- [What to do]:
1. From the Casey Anthony article, reproduce the passage that begins at the words "According to TMZ" and stops after "her daughter Caylee.".
2. In the Casey Anthony article, who owns the West Palm Beach home where her business was registered?

*** Opening Extract ***

Updated Feb. 8, 2021.

In 2008, the death of Caylee Anthony gripped headlines across the United States after her mother Casey Anthony was charged with first-degree murder. The case attracted a significant amount of news attention and quickly became a media circus. Forty million people watched testimony in the case which became the main topic of talk shows across the country.

Now, thirteen years after her daughter’s death, Casey Anthony is back to making headlines. After enduring so much legal trouble, Anthony is thrusting herself back into the legal field again, this time for business.

Casey Anthony is raising eyebrows once again after filing paperwork to open a private investigation company in South Florida.

Anthony filed documents listing herself as a registered agent of Case Research & Consulting Services, LLC last December. Her business, according to People, was registered to a home in West Palm Beach owned by Patrick McKenna. During the time of her trial, McKenna worked as Anthony’s lead investigator.

According to state records, Anthony does not have a Florida private investigator’s license. As a convicted felon she will not be able to obtain a license.

Casey Anthony is also now pushing to become a movie producer.

 According to TMZ Anthony and co-producers, Tamra Simmons and Ebony Porter-Ike are setting out to produce a movie about her daughter’s murder in an effort to clear her name.

TMZ says that the producers behind the documentary say Anthony is “finally ready to clear her name, bring justice to her daughter, and begin the process of establishing her daughter’s legacy in a different light.”

“She knows what it’s like to be accused of something that she didn’t do,” a source told People. “She wants to help other wrongfully accused people, especially women, and help them get justice.” The source noted that Anthony has yet to obtain clients. “It’s in the very early stages,” explained the source. “She has big plans for her future, and hopes that it will change how people see her.”

In 2008, Anthony was charged with first-degree murder for the disappearance of her daughter Caylee.

Anthony’s case became notorious after it came out that she had not reported her daughter missing until 31 days after she disappeared. A massive search went underway for the toddler who was almost three. The search ended when her body was found in a wooded lot near Anthony’s family home.

On July 5, 2011, a jury found Casey not guilty of first-degree murder, aggravated child abuse, and aggravated manslaughter of a child. They did, however, find her guilty of four misdemeanor counts of providing false information to a law enforcement officer.

After she was acquitted, a Department of Corrections spokeswoman Gretl Plessinger described Casey as “the court made a pretty strong statement that she was one of the most hated women in America.”

*** Closing Extract ***
*** Opening Data block ***

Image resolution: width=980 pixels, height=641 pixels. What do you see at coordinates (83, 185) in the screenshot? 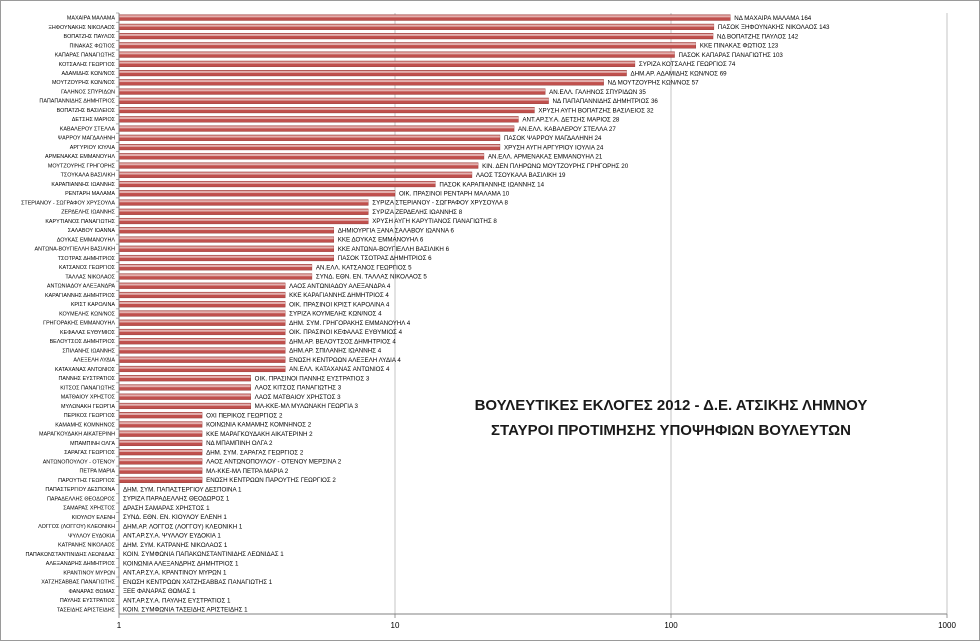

*** Closing Data block ***

- [Your responses]:
1.
According to TMZ Anthony and co-producers, Tamra Simmons and Ebony Porter-Ike are setting out to produce a movie about her daughter’s murder in an effort to clear her name.

TMZ says that the producers behind the documentary say Anthony is “finally ready to clear her name, bring justice to her daughter, and begin the process of establishing her daughter’s legacy in a different light.”

“She knows what it’s like to be accused of something that she didn’t do,” a source told People. “She wants to help other wrongfully accused people, especially women, and help them get justice.” The source noted that Anthony has yet to obtain clients. “It’s in the very early stages,” explained the source. “She has big plans for her future, and hopes that it will change how people see her.”

In 2008, Anthony was charged with first-degree murder for the disappearance of her daughter Caylee.

2. Patrick McKenna.